La trazzera è servita

E’ stata inaugurata oggi, per essere aperta al traffico domani, la scorciatoia di Caltavuturo (Palermo) che servirà a bypassare l’interruzione della A19, dopo la chiusura di un tratto dell’autostrada a causa del cedimento di due piloni all’altezza di Scillato.

La trazzera è stata finanziata con 300 mila euro devoluti dai deputati regionali del Movimento 5 stelle, che hanno utilizzato le indennità rifiutate mensilmente. Alla cerimonia, in un clima di festa con canti e cibo, parlamentari siciliani e nazionali, attivisti del M5s, i sindaci dei comuni del circondario e semplici cittadini.

“Da Guinness dei primati, o quasi, i tempi per la realizzazione: 50 giorni dall’annuncio, 37 dall’avvio della prima ruspa”, spiegano i grillini. “A un mese dall’avvio dei lavori, l’opera, finanziata con i soldi che mensilmente restituiscono i deputati del Movimento 5 stelle è quindi una realtà e farà tirare un grandissimo sospiro di sollievo alle decine di migliaia di automobilisti che con enorme fatica sono costretti ad inerpicarsi sulle montagne di Polizzi per passare dalla Sicilia orientale a quelle occidentale e viceversa”. 

L’arteria finanziata dal Movimento è la sistemazione di una regia trazzera, riportata in vita da due imprese del luogo nei giorni immediatamente successivi al crollo del ponte. Il tratto è lungo circa un chilometro e largo cinque metri e mette in comunicazione la statale 643 con la provinciale 24, che a loro volta immettono agli svincoli di Scillato e Tremonzelli. La scorciatoia è stata realizzata in calcestruzzo, con canali di gronda e guardrail ed un impianto semaforico (il primo nella storia di Caltavuturo) posto a ridosso della trazzera, dove la circolazione avverrà a senso unico alternato.

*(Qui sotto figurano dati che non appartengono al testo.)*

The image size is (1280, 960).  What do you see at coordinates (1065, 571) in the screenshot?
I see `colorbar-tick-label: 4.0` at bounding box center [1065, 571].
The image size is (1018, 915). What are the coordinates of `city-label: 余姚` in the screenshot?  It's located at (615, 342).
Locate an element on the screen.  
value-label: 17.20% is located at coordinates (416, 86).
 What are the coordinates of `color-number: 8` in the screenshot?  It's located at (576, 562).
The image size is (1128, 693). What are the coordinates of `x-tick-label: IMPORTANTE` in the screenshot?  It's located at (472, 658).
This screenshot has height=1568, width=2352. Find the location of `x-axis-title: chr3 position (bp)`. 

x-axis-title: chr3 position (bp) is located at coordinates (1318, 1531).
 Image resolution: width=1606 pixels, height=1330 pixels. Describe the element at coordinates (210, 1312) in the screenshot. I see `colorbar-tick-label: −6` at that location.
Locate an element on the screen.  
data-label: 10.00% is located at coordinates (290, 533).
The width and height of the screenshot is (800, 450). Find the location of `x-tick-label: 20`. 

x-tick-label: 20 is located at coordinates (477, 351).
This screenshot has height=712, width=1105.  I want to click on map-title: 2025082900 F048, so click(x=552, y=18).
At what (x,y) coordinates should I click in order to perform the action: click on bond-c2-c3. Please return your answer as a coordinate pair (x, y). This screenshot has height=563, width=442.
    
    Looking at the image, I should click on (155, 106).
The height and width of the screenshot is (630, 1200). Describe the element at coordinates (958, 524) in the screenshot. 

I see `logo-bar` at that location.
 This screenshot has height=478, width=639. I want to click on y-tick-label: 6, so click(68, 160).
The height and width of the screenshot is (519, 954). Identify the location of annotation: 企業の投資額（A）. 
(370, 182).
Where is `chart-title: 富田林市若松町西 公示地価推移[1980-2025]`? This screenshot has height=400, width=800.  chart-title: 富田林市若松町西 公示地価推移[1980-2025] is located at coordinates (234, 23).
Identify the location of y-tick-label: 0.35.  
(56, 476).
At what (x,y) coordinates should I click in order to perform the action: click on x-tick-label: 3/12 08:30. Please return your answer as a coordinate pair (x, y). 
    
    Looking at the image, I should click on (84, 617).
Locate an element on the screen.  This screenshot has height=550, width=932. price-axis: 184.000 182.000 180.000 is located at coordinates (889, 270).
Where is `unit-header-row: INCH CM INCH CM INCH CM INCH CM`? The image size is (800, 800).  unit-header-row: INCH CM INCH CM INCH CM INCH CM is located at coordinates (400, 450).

“Certo – dicono i deputati -, ci saranno delle limitazioni, come il limite di velocità a 20 chilometri orari e l’inibizione alla circolazione ai mezzi pesanti, superiori alla tre tonnellate e mezzo. Da qui a dire che potranno circolare solo trattori e mezzi agricoli, come ha voluto far credere qualcuno, ce ne corre. Questa strada è nettamente più agevole, e meno pericolosa di quella per Polizzi, che attualmente percorre chi si sposta da Palermo verso Catania e viceversa. Non è certo la soluzione definitiva al problema dell’autostrada, questo ci teniamo a sottolinearlo, ma sarà certamente una valvola di sfogo, considerato che consentirà agli automobilisti di risparmiare chilometri e tempi di percorrenza (si prevedono almeno 40 minuti in meno rispetto al giro di Polizzi)”.

“L’assessore Pizzo dice che la strada è pericolosa? Ha ragione. È pericolosa elettoralmente per loro. La gente scoprirà passando da qui che hanno sempre mentito e in realtà noi diciamo di percorrerla con prudenza. È una strada che ha le autorizzazioni non vedo il problema”, ha  detto l’ex capogruppo all’Ars del M5s Giancarlo Cancelleri.

“Pizzo ha detto che in caso di incidente si costituirà parte civile – ha aggiunto Cancellieri – io dico a Pizzo che d’ora in Poi il M5s si costituirà parte civile in tutti gli incidenti stradali che ci saranno nelle strade provinciali e statali della Regione siciliana visto che ci sono morti ogni giorno”.

A chi chiedeva se c’è la possibilità che la strada venga chiusa Cancelleri ha risposto: “Non la sfiderei la piazza in questo modo”. E riferendosi al governatore della Sicilia Rosario Crocetta ha aggiunto: “Mi sembra debole dal punto di vista politico”.

“Quanto ci metterà il governo Renzi per mettere a posto il viadotto crollato? Gli lanciamo una sfida. Faccia meglio di noi, ci meravigli e rimetta a posto il viadotto”, ha dichiarato il vicepresidente della Camera, Luigi Di Maio. “Noi in 37 giorni abbiamo fatto la scorciatoia che consentirà di risparmiare 50-60 minuti di viaggio ogni giorno agli automobilisti per arginare un ponte crollato. Renzi ci meravigli, altrimenti quando governeremo la Sicilia e l’Italia saremo pronti a metterlo a posto noi”.